Rigas Komercbanka plots a comeback

  • 1999-04-01
  • Anastasia Styopina
RIGA - A Riga district court declared Rigas Komercbanka insolvent March 23, but the bank's management and shareholders are still hoping to revive Latvia's fifth largest bank.

The day after the court announced its verdict, Rigas Komercbanka submitted its revitalization proposals to Gundars Cers, who was appointed bank administrator.

In order to restart operations, Komercbanka will have to restructure its liabilities and try to find a strategic investor. Its shareholders will have to raise its equity capital to 2 million lats ($3.45 million) and cover losses on the Russian market that amount to at least 30 million lats.

"RKB management believes that resumption of the bank's activity is practical, and all parties concerned will be able to rehabilitate successfully one of the oldest Latvian commercial banks," wrote Valdis Jalinskis, an RKB manager, in a statement.

To resume operations, Komercbanka needs the support of its major shareholders, creditors and the Bank of Latvia. In addition, the bank seems eager to get more help.

"Within the recent week, negotiations with creditors and shareholders have advanced and all parties are willing to find the solution acceptable for everybody," Jalinskis wrote.

The Bank of Latvia and the European Bank for Reconstruction and Development, RKB's major shareholder, have announced their readiness to help the bank to re-open its doors.

"Despite that Rigas Komercbanka was declared insolvent, we are not giving up. We are continuing to work with the government, the central bank and the largest creditors to identify possible solutions," said EBRD First Vice President Charles Frank.

"We may not succeed, but we'll try. It's going to be very hard to succeed, there is not much time left, but I can assure you that none of us will give up," Frank said at March 24 conference.

The revitalization plan should be submitted to the Bank of Latvia in a month. If the shareholders and creditors fail to agree on a possible solution by that time, one of Latvia's oldest commercial banks will have to be liquidated.

Frank announced that the EBRD is ready to write down its equity to zero and inject new capital in Komercbanka on the same terms as a strategic investor. Meanwhile, EBRD will reinstate its credit line of $9 million.

Besides negotiations with its shareholders, RKB is also eyeing a potential strategic investor who would help the bank to boost its capital. Frank admitted, however, that the bank must restructure its liabilities first, since investors will not sink money into a substantially insolvent bank.

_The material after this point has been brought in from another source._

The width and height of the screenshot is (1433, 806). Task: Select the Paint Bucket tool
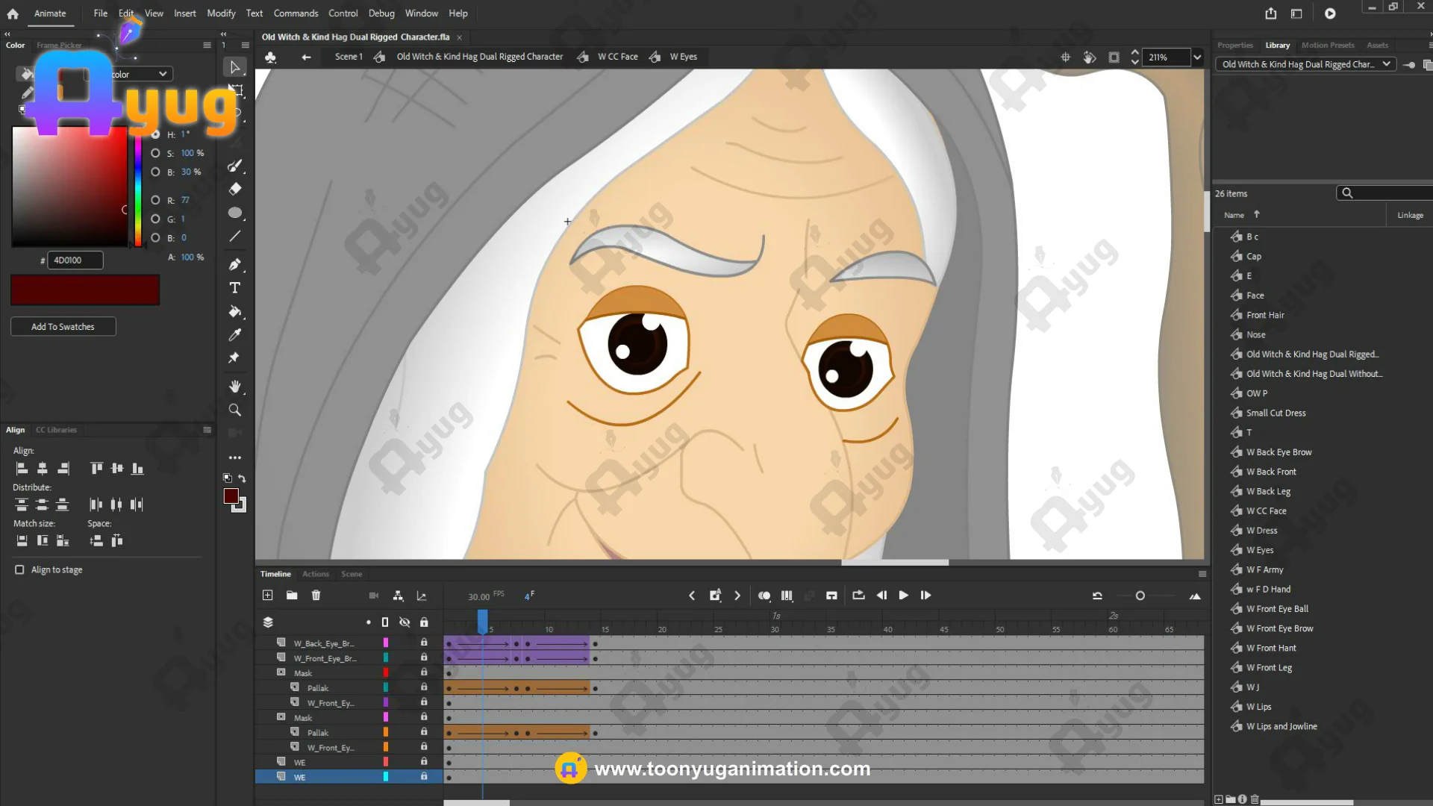(x=234, y=311)
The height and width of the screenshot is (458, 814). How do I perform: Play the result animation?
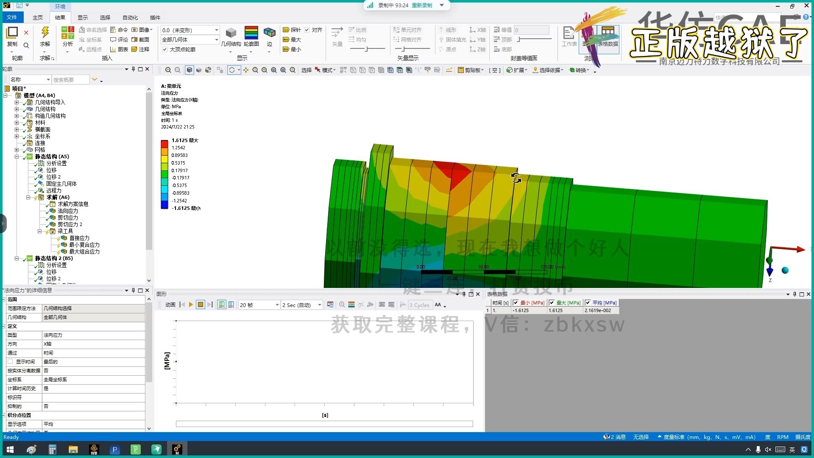(x=191, y=304)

Komercbanka's two syndicated lenders represent 14 different banks. Each bank has little to lose if Komercbanka is declared bankrupt, and they may not want to put in time and resources to revitalize the bank since strategic investment in the Baltic region is not their goal, Frank said.

Before the central bank stopped RKB operation, it was ready to invest 15 million lats in Komercbanka to save it out of troubles, and it's determined to keep this promise.

"Taking into account that Komercbanka is one of the important Latvian banks, the central bank was ready to become one of RKB shareholders and invest 15 million lats," said central bank spokesman Edzus Vejins. "No negative decision has been made, and we are ready to return to the negotiating table."

The Bank of Latvia stopped RKB operations March 7 because it was unable to settle its debt obligations and its shareholders and creditors failed to increase the bank's equity by the central bank-imposed March 5 deadline.

The central bank criticized EBRD for not stopping Komercbanka from making risky investments in the Russian market. More than 27 percent of Komercbanka's assets were invested in Russian treasury bills and federal and municipal bonds.

Total deposits of Rigas Komercbanka in Russia amounted to almost 23 million lats, and losses not covered by its equity could be as high as 30 million lats.

The EBRD refuted criticism, and Frank said that EBRD has warned Komercbanka's management several times to decrease exposure to the Russian market, but this advice was ignored.

While Komercbanka's management is trying to revitalize the bank, all the deposits are frozen. The bank has enough capital to pay back compensations for deposits up to 500 lats, but these creditors will have to wait before Komercbanka's fate is sealed. Compensations could be paid if the bank is liquidated.